• [DATA TO USE]:
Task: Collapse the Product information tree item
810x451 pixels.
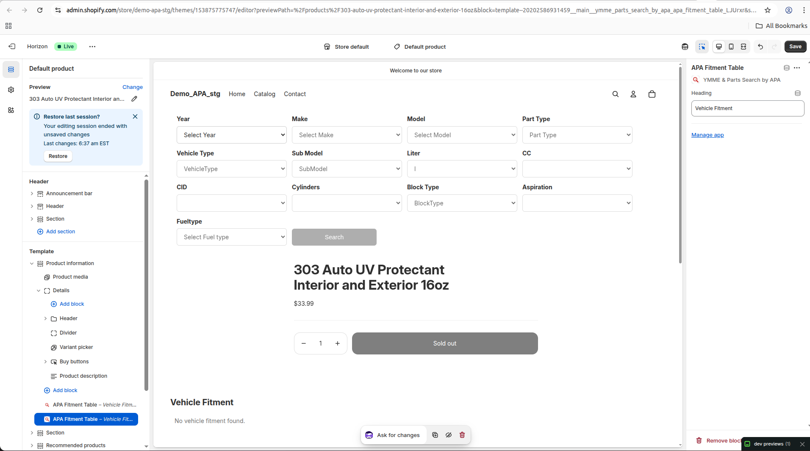Action: coord(32,263)
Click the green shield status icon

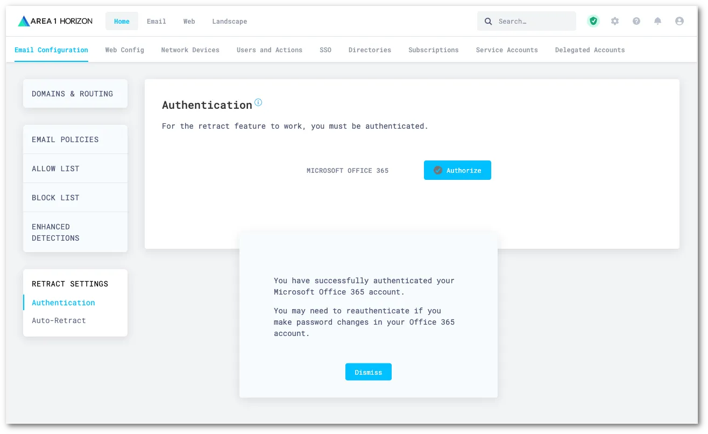[x=593, y=21]
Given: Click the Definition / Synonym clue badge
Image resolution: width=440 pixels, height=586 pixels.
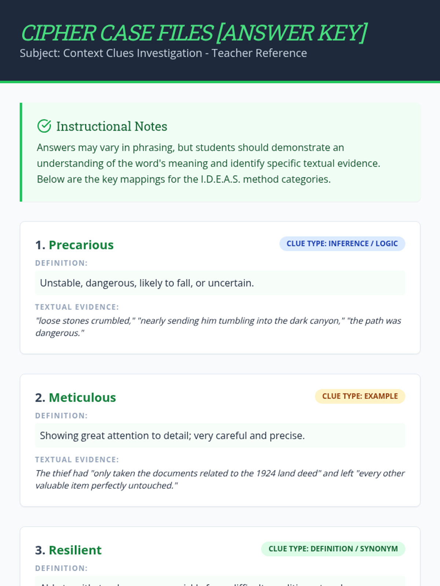Looking at the screenshot, I should click(x=333, y=549).
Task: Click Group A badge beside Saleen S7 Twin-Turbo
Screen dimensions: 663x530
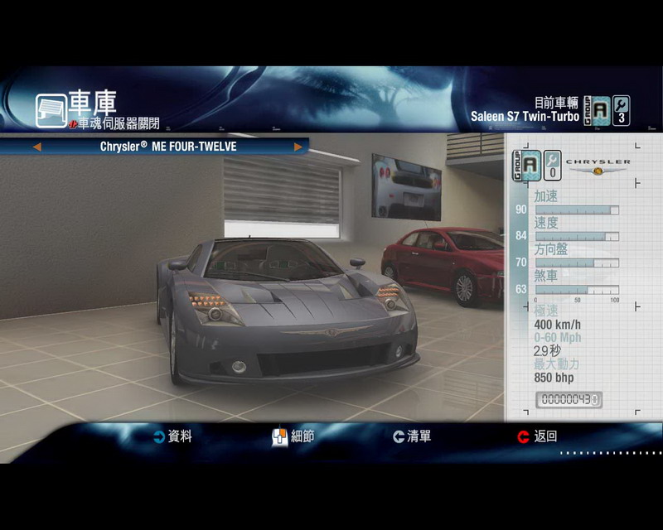Action: click(598, 110)
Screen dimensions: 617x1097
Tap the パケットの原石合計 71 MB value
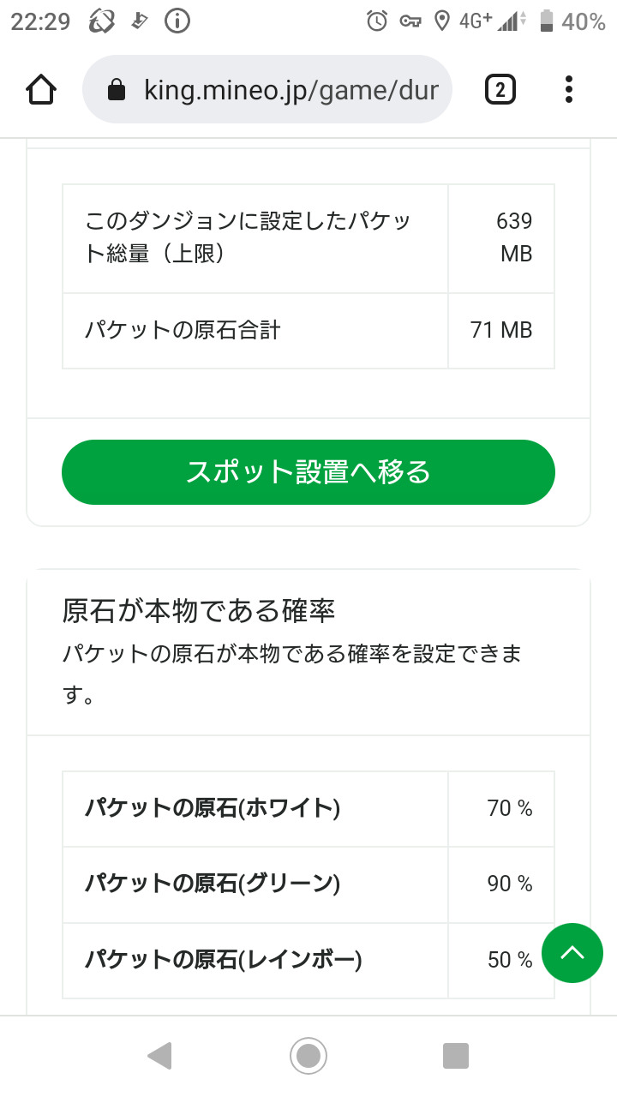tap(501, 330)
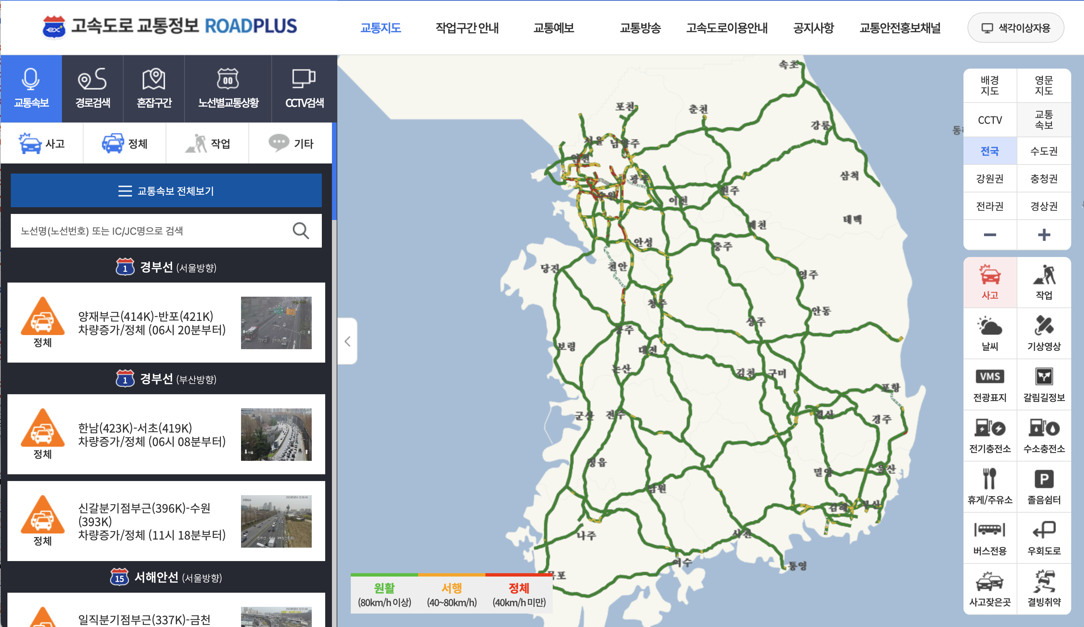The height and width of the screenshot is (627, 1084).
Task: Toggle the 사고 accident map layer
Action: 989,282
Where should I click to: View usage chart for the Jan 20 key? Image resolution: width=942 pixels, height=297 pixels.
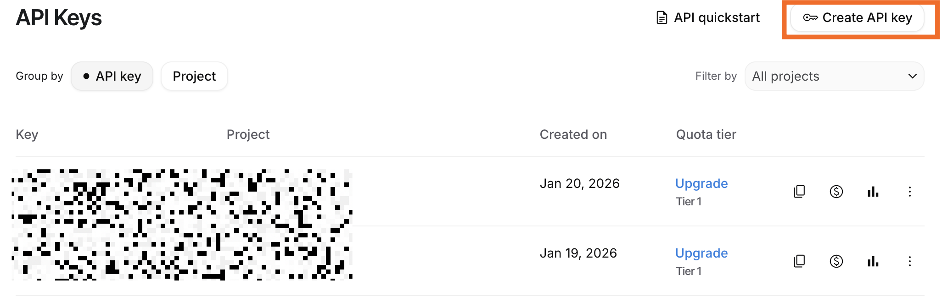pos(873,192)
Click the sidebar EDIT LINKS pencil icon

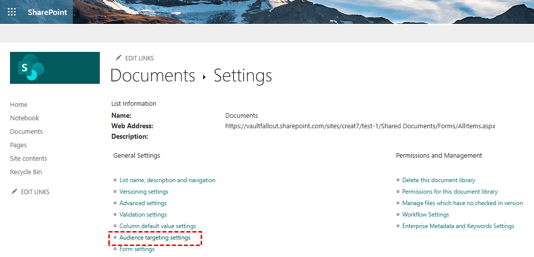point(14,192)
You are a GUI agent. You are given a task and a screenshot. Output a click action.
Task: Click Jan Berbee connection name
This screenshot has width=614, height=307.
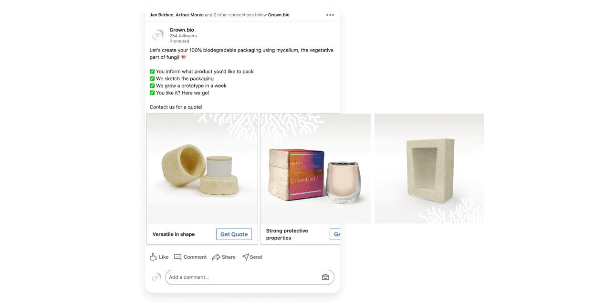(161, 15)
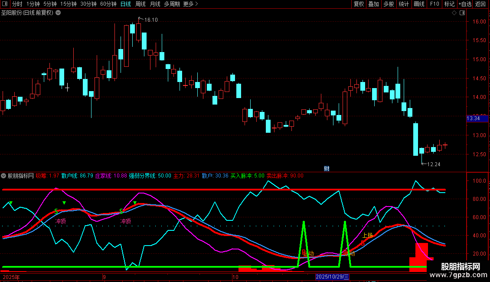The width and height of the screenshot is (490, 282).
Task: Open the 多周期 multi-period view
Action: 172,4
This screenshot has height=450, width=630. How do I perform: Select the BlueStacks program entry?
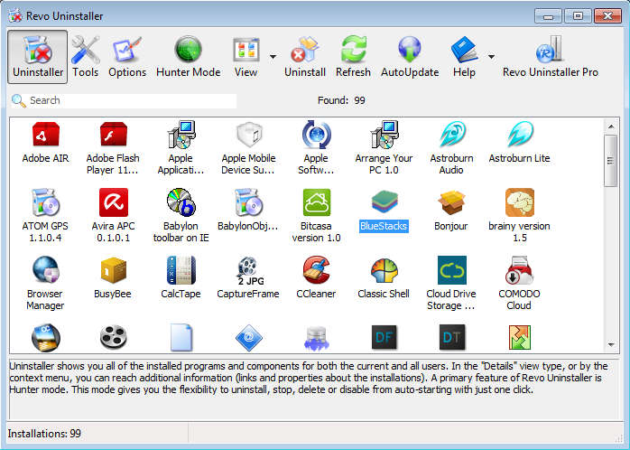pos(384,210)
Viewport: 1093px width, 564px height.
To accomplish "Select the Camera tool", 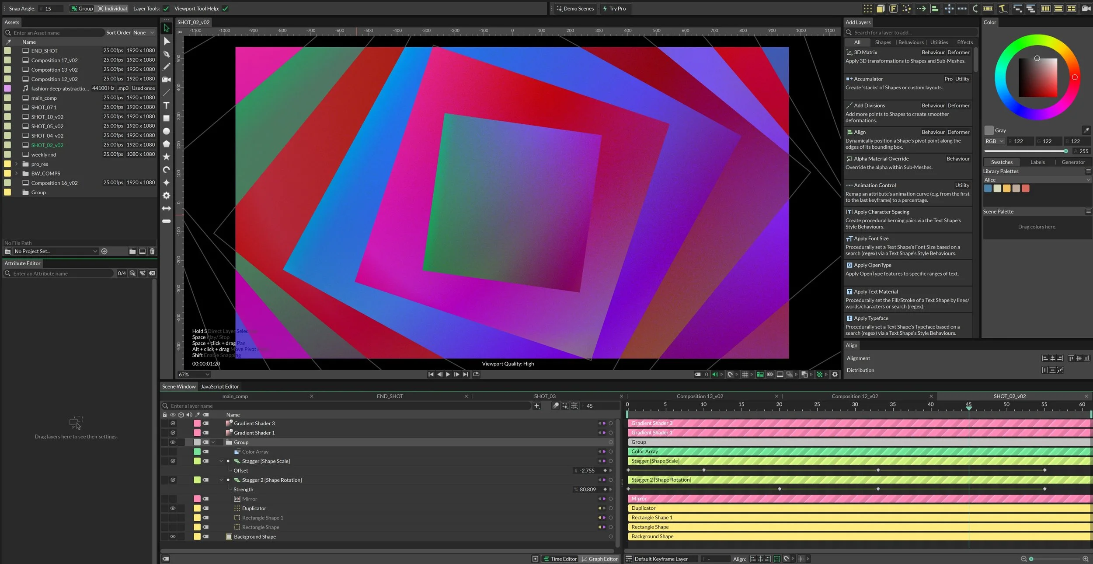I will [167, 80].
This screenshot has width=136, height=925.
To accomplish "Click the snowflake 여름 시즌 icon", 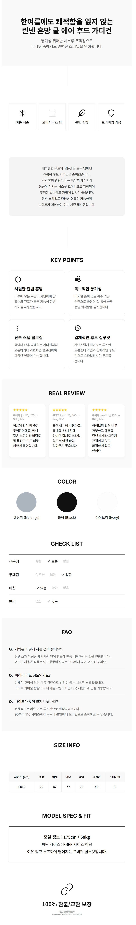I will point(22,113).
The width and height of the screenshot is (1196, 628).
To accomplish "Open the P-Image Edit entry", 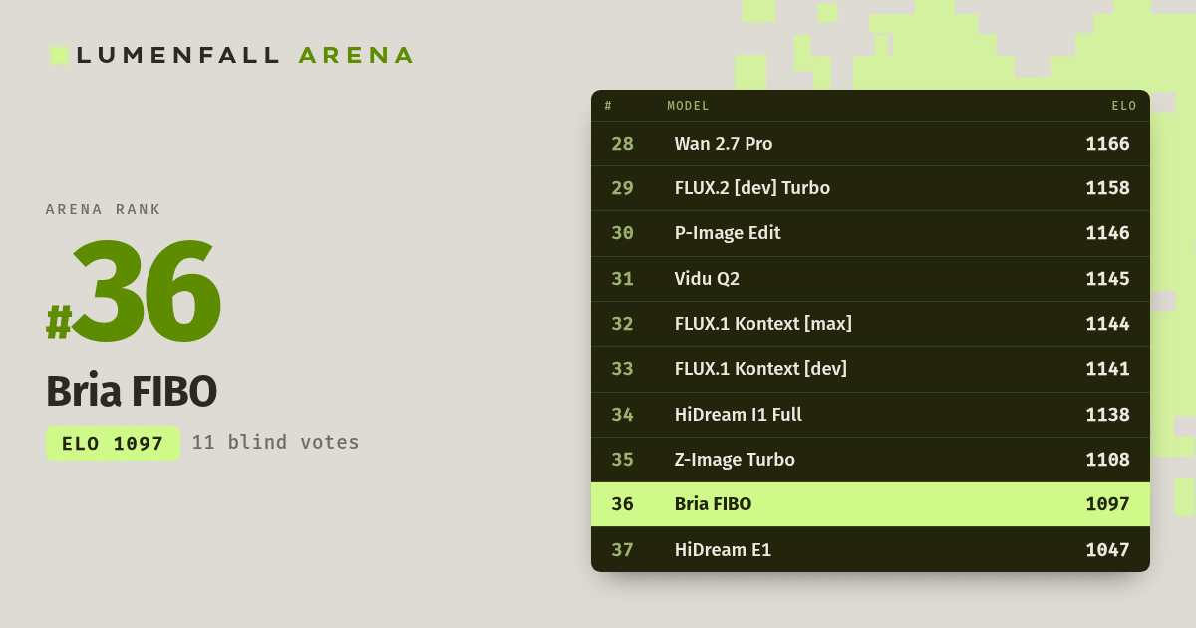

• [REQUIRED TASK]: Arrange the entries as a Markdown table with the columns "Row" and "Line". Begin at the line that contains "Task: Click Group", stop after the line that contains "point(14,192)", skip blank lines, and leave out the pictures.

• [RESULT FOR THIS TASK]:
| Row | Line |
|---|---|
| 1 | Task: Click Group A badge beside Saleen S7 Twin-Turbo |
| 2 | Screen dimensions: 663x530 |
| 3 | Action: click(598, 110) |
| 4 | Screen dimensions: 617x1097 |
| 5 | Tap the パケットの原石合計 71 MB value |
| 6 | tap(501, 330) |
| 7 | The height and width of the screenshot is (627, 1084). |
| 8 | Task: Toggle the 사고 accident map layer |
| 9 | Action: 989,282 |
| 10 | Where should I click to: View usage chart for the Jan 20 key? Image resolution: width=942 pixels, height=297 pixels. |
| 11 | pos(873,192) |
| 12 | Click the sidebar EDIT LINKS pencil icon |
| 13 | point(14,192) |